* _Aufgaben bearbeiten_:
a - Stimmen die folgenden Aussagen mit dem Textauszug über die Entlastungstage der AXA überein: (i) Für die Zusatztage muss ein Arztzeugnis der KiWu-Klinik eingereicht werden. (ii) Die Verfasserin arbeitet selbst bei der AXA. (iii) Entlastungstage sind bezahlte Freitage. Antworten Sie jeweils mit Ja oder Nein und belegen Sie dies mit den entscheidenden Worten des Textes im genauen Wortlaut.
b - Wie könnte der Text über die Entlastungstage der AXA weitergehen? Führen Sie ihn im Anschluss an seinen letzten Satz fort.

* _Textauszug_:
------------------------------------------------------------
Als Juristin und Sozialversicherungsfachfrau habe ich mich gefragt: Wie soll das ablaufen? Wer erfährt davon und wie kann sichergestellt werden, dass diese Informationen vertraulich bleiben und nicht eines Tages gegen einen verwendet werden? Das hat mich nicht in Ruhe gelassen und ich habe die Medienstelle der AXA angeschrieben. Postwendend erhielt ich eine Einladung zu einem Teams-Call, um mit der verantwortlichen Abteilungsleiterin zu sprechen, die das Programm mitentwickelt hat.


An dieser Stelle muss ich sagen, dass ich dies schon sehr positiv finde, denn viele Unternehmen werben mit Vorteilen gross auf Postern - aber wenn es dann darum geht, dies einzufordern, ist das Engagement plötzlich weniger gross. Umso mehr war ich positiv überrascht, dass mir gleich ein Call angeboten worden ist, obwohl ich ja selbst gar nicht bei der AXA arbeite.


Die zuständige Mitarbeiterin erklärte mir auf meine Frage hin, dass sie sich bewusst dafür entschieden hätten, den Persönlichkeitsschutz der Mitarbeiterinnen ins Zentrum zu stellen, damit die freien Tage auch in Anspruch genommen werden. Konkret bedeutet dies, dass kein Arztzeugnis der KiWu-Klinik eingereicht werden muss, sondern dass man die Zusatztage einfach ohne Begründung beziehen kann (es gibt noch andere Gründe zur Auswahl). Die Mitarbeiterinnenmüssen im HR-Tool für ihre Abwesenheit lediglich den Grund "Entlastungstag", wie die AXA die Tage intern nennt, auswählen. Entlastungstage sind bezahlte Freitage, die auch für andere herausfordernde Lebenssituationen in Anspruch genommen werden können.


Vielleicht stellt ihr euch die Frage, ob das nicht ganz leicht missbraucht werden könnte, ganz nach dem Motto: "Da könnte ja jeder kommen"? Als Juristin mit über zehn Jahren Erfahrung im Arbeitsrecht kann ich sagen, dass der Missbrauch von Freitagen nicht an die Zahl und auch nicht an den Prozess gebunden ist. Wohl gibt es in jedem Unternehmen Leute, die sich krank melden, obwohl sie es gar nicht sind. Dafür gibt es wiederum andere, die trotz Krankheit arbeiten. Die AXA betont in diesem Kontext, dass sie ihren Mitarbeitern vertraut, dass sie die Tage verantwortungsbewusst beziehen.
------------------------------------------------------------
* _Daten zur Analyse_:
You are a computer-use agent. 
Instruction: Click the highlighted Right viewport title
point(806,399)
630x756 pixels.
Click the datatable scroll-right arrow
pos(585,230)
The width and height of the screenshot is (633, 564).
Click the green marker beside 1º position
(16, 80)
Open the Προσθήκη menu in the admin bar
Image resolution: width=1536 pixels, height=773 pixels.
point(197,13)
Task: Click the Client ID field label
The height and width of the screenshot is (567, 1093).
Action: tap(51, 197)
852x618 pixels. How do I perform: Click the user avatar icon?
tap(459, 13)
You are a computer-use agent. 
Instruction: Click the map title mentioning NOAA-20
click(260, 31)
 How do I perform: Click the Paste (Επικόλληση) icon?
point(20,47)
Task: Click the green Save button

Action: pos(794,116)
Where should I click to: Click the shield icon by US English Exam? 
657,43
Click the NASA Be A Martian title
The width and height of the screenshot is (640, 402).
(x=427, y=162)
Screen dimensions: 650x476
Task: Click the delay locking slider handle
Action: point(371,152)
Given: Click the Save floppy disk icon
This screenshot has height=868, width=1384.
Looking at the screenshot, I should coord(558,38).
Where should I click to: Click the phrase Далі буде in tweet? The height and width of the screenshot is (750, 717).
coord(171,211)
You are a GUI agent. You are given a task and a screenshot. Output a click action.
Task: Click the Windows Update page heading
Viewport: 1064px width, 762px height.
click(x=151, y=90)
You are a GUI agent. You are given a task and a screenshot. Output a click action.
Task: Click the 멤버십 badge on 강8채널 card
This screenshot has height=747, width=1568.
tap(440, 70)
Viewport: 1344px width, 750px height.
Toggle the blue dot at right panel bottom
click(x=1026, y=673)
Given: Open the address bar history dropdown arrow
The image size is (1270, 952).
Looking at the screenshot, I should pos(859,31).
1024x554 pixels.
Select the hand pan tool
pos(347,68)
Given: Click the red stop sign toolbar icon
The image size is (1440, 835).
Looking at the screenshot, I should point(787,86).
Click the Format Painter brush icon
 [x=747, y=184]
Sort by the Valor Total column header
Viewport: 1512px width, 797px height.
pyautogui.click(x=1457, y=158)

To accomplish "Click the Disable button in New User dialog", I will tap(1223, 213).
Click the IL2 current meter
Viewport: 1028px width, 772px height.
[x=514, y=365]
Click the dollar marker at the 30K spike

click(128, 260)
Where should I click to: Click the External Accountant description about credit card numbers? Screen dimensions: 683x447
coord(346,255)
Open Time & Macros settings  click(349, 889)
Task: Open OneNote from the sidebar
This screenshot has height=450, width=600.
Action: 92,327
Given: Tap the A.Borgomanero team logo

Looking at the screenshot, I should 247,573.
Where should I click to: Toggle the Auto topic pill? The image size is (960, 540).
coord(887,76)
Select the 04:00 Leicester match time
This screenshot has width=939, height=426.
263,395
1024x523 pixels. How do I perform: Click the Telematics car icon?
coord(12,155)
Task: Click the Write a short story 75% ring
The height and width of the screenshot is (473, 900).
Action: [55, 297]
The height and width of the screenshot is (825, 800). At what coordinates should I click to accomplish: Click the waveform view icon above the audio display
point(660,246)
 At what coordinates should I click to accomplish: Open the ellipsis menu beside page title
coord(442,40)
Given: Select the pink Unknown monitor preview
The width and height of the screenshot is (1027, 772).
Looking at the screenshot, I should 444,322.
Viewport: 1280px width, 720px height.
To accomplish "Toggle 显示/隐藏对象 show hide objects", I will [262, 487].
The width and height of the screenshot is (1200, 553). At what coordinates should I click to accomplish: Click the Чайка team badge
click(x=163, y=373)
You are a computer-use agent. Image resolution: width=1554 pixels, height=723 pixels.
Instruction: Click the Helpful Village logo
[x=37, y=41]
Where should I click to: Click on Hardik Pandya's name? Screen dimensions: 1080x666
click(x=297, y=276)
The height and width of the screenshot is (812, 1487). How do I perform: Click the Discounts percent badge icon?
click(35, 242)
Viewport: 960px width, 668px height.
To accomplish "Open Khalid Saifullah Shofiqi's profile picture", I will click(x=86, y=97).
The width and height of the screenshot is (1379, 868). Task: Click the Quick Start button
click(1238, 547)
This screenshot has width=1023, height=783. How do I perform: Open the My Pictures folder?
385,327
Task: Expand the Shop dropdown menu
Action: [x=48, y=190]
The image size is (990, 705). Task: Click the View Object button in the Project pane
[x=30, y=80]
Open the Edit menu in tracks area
------------------------------------------------------------
* _Lösungen_:
a -
(i) Nein: „dass kein Arztzeugnis der KiWu-Klinik eingereicht werden muss“
(ii) Nein: „obwohl ich ja selbst gar nicht bei der AXA arbeite“
(iii) Ja: „Entlastungstage sind bezahlte Freitage“

b -
Aus meiner Arbeit mit Betroffenen weiss ich, dass es den meisten Arbeitnehmerinnen ausgesprochen unangenehm ist, wenn sie wegen Behandlungen nicht arbeiten können. Selbst wenn mal ein Tag mehr zur Erholung bezogen würde, hat das letztlich ja einen nachhaltigen Effekt, dass man für die Arbeit wiederhergestellt ist.


Das Gespräch hat mich persönlich sehr überzeugt und die Lösung der AXA ist meines Erachtens die einzige, welche zu 100% vertrauenswürdig ist und auch auf lange Sicht einen Mehrwert bringt. Der Zeitaspekt ist nämlich ein grosses Risiko für Betroffene: Nur weil die jetzige Vorgesetzte evtl. "kein Problem" mit KiWu-Behandlungen und den daraus resultierenden Abwesenheiten hat, muss das nicht automatisch für alle künftigen Vorgesetzten oder Teammitglieder gelten.


Meine eigene KiWu-Reise dauerte fast sieben Jahre und erstreckte sich über drei Arbeitgeber - keinem davon hätte ich meine Geschichte anvertrauen können. Bei einer Knieoperation ist das kein Problem, weil diese innert wenigen Wochen auf ewig auskuriert sein wird. Beim Kinderwunsch mag sich jedoch niemand ausmalen, dass dies auch Jahre dauern könnte.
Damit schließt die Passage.